Descritores: Diabetes mellitus; Retinopatia diabética; Cuidados primários de saúde; Cegueira; Avaliação de programas
ABSTRACT
PURPOSE: To study the incidence and risk factors (length of illness and arterial hypertension) for diabetic retinopathy in 1002 patients who were submitted to the diabetes program at the Onofre Lopes University Hospital from 1992 to 1995. METHODS: Retrospective study of patients diagnosed with diabetes mellitus referred by the university's diabetes Program to the Retina Department and were submitted to an ophthalmological examination, under the author's supervision, including: measurement of visual acuity, anterior and posterior biomicroscopy, Goldman applanation tonometry, and indirect ophthalmoscopy (tropicamide 1% + phenylephrine 10%) and analysis of the patients' records regarding length of disease and clinical arterial hypertension diagnosis. RESULTS: Of 1002 diabetic patients (in 24 fundoscopy was impossible to perform) 978 were divided into 4 groups: without diabetic retinopathy, 675 cases (69,01%); with non proliferative diabetic retinopathy, 207 cases (21,16%); with proliferative diabetic retinopathy, 70 cases (7,15%); and photocoagulated patients, 26 cases (2,65%). Of the total, 291 were males (29%) and 711 females (71%). These 4 groups were analyzed regarding gender, age, visual acuity, duration of the disease, presence of cataract and systemic hypertension.Concerning the type of diabetes, 95 were type I (9,4%), 870 were type II (86,8%), and in 37 cases (3,7%) the type of diabetes was not determined. CONCLUSION: It was shown that the longer patients had the disease, more likely they were to develop diabetic retinopathy and that hypertension systemic did not constitute a risk factor for the decrease of visual acuity in the hypertensive patients.

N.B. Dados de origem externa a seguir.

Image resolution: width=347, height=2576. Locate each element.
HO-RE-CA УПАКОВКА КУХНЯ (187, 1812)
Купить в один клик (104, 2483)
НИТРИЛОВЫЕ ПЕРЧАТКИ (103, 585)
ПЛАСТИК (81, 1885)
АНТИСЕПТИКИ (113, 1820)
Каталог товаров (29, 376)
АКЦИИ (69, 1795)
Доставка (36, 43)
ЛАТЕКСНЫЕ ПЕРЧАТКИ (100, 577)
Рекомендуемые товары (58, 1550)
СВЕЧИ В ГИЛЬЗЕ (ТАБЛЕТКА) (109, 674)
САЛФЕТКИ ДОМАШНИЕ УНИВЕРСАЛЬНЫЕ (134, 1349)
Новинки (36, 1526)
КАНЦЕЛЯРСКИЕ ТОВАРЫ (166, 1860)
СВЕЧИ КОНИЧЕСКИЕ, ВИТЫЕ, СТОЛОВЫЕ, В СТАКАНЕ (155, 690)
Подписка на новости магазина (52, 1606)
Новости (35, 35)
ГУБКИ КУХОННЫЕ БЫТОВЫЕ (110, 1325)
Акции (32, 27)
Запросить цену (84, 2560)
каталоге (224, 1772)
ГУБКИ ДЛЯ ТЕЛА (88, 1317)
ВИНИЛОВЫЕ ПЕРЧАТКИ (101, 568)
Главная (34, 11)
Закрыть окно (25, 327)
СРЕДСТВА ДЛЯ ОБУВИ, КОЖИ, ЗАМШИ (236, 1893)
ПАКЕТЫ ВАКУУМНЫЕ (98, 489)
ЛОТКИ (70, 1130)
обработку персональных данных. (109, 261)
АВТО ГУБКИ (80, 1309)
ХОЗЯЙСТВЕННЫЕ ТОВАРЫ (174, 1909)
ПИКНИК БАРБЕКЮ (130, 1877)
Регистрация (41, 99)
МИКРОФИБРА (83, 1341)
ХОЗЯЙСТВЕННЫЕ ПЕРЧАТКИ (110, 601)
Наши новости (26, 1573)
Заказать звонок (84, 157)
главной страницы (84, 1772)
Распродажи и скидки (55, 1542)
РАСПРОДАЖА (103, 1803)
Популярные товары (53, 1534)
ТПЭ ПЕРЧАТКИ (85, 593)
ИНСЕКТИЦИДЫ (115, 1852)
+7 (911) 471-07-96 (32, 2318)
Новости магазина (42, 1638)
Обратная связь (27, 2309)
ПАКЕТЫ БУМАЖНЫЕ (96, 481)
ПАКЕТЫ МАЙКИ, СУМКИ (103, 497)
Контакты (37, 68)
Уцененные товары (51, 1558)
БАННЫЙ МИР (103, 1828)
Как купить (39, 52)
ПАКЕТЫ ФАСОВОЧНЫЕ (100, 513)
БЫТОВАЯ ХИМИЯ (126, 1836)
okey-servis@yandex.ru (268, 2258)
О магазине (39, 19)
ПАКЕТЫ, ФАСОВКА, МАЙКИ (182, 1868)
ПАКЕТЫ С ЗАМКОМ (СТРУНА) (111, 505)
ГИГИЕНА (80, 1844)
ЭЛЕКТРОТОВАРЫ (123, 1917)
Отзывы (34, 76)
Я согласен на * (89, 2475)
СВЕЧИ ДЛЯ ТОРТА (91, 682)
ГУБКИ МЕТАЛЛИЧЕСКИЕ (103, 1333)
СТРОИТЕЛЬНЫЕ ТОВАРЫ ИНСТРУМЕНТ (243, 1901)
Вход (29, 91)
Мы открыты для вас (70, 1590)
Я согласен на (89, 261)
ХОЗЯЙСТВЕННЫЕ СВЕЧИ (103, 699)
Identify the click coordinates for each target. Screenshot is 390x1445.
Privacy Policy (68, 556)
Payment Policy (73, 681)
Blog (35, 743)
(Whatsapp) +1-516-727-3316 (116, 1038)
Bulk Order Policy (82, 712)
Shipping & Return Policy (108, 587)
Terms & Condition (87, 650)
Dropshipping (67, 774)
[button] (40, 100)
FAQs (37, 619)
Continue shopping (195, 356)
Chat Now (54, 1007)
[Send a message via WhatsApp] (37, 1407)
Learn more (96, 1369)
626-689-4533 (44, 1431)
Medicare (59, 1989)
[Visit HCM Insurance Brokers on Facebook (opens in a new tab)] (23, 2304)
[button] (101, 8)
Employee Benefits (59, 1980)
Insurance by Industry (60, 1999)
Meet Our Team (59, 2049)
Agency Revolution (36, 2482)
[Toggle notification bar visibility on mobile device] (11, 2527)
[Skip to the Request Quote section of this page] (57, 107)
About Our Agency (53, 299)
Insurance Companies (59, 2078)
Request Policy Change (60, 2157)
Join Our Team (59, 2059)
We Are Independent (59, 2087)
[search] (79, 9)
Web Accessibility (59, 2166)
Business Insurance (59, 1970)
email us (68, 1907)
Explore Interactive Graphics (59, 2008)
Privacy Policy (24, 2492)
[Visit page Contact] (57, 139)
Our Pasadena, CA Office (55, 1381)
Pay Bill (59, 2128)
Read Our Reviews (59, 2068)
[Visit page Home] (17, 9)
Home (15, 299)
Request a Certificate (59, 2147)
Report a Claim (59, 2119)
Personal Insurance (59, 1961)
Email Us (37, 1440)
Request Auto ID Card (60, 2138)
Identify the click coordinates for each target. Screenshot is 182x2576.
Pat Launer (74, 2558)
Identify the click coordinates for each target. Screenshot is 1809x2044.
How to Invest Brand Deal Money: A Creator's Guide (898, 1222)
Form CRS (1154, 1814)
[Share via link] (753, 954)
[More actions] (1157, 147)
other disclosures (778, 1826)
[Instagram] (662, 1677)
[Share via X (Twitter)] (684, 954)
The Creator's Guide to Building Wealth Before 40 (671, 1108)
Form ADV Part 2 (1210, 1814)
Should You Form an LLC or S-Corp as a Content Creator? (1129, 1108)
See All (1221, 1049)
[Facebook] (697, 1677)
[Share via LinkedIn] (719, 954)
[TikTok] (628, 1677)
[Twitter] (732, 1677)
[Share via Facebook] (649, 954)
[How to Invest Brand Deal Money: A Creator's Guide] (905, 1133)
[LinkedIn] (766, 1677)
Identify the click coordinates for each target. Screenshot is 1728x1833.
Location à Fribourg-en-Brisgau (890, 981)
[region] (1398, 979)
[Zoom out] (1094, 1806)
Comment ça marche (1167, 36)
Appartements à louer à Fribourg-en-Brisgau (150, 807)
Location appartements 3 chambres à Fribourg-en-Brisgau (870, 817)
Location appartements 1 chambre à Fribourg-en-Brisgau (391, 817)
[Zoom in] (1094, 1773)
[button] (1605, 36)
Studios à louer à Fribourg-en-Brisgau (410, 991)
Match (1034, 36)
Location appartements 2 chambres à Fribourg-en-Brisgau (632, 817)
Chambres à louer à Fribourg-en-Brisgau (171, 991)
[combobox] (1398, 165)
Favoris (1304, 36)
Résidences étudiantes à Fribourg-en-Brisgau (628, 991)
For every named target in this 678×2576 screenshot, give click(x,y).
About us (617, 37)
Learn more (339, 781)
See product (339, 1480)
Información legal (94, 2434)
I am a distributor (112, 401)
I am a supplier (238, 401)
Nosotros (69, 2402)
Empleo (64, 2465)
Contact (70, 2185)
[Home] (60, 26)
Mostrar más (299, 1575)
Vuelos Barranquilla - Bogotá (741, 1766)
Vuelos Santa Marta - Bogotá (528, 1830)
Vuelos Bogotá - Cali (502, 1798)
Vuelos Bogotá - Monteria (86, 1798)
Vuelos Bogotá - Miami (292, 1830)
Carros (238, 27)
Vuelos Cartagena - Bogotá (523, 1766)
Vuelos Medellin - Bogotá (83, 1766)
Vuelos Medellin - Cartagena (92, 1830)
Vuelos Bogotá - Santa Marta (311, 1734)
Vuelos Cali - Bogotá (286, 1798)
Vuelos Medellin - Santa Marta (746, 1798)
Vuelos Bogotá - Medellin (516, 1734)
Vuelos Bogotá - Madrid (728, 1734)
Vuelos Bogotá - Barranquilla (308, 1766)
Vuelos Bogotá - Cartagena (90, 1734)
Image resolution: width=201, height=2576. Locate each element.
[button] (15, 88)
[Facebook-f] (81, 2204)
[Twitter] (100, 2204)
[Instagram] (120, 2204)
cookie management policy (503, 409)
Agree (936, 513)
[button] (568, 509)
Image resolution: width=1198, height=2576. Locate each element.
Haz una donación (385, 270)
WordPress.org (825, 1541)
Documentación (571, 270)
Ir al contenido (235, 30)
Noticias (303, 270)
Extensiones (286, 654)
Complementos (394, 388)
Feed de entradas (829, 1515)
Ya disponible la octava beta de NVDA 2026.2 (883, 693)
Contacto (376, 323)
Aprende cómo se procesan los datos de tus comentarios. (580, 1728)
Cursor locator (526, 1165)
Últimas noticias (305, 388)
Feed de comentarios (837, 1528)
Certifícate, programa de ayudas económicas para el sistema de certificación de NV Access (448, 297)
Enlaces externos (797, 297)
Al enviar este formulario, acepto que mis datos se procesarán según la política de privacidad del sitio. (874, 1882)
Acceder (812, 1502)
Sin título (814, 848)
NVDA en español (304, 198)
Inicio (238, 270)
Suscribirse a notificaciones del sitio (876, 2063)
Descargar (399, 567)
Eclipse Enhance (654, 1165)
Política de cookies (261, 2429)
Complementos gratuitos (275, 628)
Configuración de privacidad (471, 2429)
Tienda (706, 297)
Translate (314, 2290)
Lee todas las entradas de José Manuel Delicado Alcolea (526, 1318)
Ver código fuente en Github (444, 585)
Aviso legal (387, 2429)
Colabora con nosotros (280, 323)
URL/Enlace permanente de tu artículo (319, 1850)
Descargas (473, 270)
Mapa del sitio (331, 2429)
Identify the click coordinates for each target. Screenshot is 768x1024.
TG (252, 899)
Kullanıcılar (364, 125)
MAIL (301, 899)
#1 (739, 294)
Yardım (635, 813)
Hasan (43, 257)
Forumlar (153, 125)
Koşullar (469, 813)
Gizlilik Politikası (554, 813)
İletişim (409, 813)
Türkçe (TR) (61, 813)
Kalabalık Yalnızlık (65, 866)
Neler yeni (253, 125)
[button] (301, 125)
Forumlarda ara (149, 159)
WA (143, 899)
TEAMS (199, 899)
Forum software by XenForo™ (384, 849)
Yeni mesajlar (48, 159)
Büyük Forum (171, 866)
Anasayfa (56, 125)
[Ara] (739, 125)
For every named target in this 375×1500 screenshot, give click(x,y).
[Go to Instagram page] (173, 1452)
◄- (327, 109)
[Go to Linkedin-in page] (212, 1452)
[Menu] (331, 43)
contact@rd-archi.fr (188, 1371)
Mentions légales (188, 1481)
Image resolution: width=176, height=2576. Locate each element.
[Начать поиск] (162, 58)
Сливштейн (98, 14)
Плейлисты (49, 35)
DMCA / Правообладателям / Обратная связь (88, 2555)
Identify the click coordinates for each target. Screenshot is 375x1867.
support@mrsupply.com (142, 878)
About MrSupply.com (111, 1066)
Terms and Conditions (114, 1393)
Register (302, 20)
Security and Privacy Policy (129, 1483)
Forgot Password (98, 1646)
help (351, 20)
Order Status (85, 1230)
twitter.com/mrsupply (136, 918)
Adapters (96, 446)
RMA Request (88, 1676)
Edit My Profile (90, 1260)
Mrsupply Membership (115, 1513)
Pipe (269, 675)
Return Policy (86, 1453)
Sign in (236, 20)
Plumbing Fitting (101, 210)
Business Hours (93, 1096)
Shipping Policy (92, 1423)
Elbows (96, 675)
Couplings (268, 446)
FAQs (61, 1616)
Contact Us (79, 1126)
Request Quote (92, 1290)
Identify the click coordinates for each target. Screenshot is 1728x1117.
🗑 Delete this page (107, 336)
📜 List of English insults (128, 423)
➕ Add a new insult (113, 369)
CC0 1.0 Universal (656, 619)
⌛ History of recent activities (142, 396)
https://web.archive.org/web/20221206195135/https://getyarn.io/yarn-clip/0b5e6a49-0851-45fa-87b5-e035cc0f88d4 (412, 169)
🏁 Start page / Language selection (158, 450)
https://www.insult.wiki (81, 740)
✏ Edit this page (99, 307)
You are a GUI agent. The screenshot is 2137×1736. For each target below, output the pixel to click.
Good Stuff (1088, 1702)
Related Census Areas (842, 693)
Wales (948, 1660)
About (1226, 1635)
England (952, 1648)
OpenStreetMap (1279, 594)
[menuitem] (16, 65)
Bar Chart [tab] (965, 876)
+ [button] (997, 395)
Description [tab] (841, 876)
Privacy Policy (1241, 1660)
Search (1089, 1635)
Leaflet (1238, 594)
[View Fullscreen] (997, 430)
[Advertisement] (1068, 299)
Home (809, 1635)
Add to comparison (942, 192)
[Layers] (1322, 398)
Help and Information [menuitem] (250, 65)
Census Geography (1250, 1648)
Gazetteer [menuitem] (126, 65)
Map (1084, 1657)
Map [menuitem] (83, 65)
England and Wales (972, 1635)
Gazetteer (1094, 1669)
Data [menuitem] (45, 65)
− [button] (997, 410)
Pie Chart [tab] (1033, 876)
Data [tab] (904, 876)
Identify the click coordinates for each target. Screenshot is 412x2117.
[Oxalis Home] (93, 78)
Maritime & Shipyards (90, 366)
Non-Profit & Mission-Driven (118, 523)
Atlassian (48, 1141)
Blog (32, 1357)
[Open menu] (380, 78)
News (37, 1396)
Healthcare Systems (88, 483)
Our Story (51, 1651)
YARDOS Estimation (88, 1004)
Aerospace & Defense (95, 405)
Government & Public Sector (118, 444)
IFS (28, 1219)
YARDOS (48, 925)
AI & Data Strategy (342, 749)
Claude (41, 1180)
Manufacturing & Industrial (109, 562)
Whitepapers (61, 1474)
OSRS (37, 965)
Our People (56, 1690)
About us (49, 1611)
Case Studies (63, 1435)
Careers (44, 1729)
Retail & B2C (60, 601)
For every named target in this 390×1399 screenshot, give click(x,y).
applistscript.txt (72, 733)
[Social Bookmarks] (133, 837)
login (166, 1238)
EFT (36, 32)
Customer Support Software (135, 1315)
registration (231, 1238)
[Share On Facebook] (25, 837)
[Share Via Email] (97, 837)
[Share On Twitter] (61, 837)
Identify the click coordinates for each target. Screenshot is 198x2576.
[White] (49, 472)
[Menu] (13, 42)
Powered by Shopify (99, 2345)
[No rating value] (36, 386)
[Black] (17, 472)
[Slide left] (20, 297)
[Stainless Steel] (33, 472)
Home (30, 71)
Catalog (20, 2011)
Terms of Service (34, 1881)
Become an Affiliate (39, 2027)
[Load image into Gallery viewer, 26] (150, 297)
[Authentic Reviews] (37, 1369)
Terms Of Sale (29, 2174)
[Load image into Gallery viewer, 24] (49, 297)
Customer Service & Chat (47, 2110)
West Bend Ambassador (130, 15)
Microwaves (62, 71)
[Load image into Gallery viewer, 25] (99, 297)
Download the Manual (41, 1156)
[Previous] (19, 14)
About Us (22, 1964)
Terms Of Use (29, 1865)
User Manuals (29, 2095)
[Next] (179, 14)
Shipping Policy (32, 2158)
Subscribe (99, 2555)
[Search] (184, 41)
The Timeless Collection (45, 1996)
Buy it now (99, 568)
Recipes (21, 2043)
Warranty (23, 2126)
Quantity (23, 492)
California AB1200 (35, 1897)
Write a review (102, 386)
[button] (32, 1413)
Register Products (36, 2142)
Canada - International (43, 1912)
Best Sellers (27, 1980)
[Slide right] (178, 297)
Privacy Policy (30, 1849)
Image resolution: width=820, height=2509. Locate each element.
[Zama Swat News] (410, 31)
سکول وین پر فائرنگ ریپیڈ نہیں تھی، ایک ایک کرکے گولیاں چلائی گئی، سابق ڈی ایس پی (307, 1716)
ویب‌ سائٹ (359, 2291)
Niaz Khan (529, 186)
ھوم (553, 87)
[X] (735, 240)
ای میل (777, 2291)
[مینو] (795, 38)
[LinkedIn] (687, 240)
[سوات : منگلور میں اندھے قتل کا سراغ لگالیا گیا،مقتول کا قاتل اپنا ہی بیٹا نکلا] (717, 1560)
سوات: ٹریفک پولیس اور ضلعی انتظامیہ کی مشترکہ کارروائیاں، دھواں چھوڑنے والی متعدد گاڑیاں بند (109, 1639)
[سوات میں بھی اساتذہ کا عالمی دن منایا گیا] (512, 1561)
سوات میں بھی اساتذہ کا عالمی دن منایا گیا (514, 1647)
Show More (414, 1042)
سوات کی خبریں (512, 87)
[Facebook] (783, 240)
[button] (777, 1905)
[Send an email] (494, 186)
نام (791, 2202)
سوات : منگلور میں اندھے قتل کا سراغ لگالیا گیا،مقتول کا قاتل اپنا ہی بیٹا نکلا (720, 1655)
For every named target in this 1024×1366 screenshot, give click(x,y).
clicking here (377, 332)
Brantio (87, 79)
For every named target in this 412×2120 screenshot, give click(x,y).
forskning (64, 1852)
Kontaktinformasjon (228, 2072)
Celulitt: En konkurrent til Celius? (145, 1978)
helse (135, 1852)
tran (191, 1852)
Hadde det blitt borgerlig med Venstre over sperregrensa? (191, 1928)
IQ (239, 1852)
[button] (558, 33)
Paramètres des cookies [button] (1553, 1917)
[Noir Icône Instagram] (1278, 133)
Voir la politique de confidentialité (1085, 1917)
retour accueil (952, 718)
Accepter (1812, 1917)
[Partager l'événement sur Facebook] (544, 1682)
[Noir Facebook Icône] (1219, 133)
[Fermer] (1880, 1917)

Keywords: Diabetes mellitus; D iabetic retinopathy; Primary health care; Blindness; Program evaluation
INTRODUÇÃO
A retinopatia diabética (RD) é a segunda causa de cegueira irreversível, precedida apenas pela degeneração macular relacionada com a idade(1). É a principal causa de cegueira entre 25 e 75 anos de idade(1-2).
Duke-Elder afirma que sua evolução é previsível, porém não previnível, e relativamente intratável. Com sua evolução arrastada e progressiva, a retinopatia diabética, leva à cegueira em grande porcentagem dos casos(3-4).
Pouco se tem estudado sobre a epidemiologia da RD no Brasil, assim como seus programas de prevenção da cegueira. O Programa de Diabetes do Hospital Universitário Onofre Lopes (HUOL) consiste de uma equipe multidisciplinar responsável pela orientação, acompanhamento e encaminhamento dos pacientes aos diversos profissionais da área de saúde, inclusive o oftalmologista.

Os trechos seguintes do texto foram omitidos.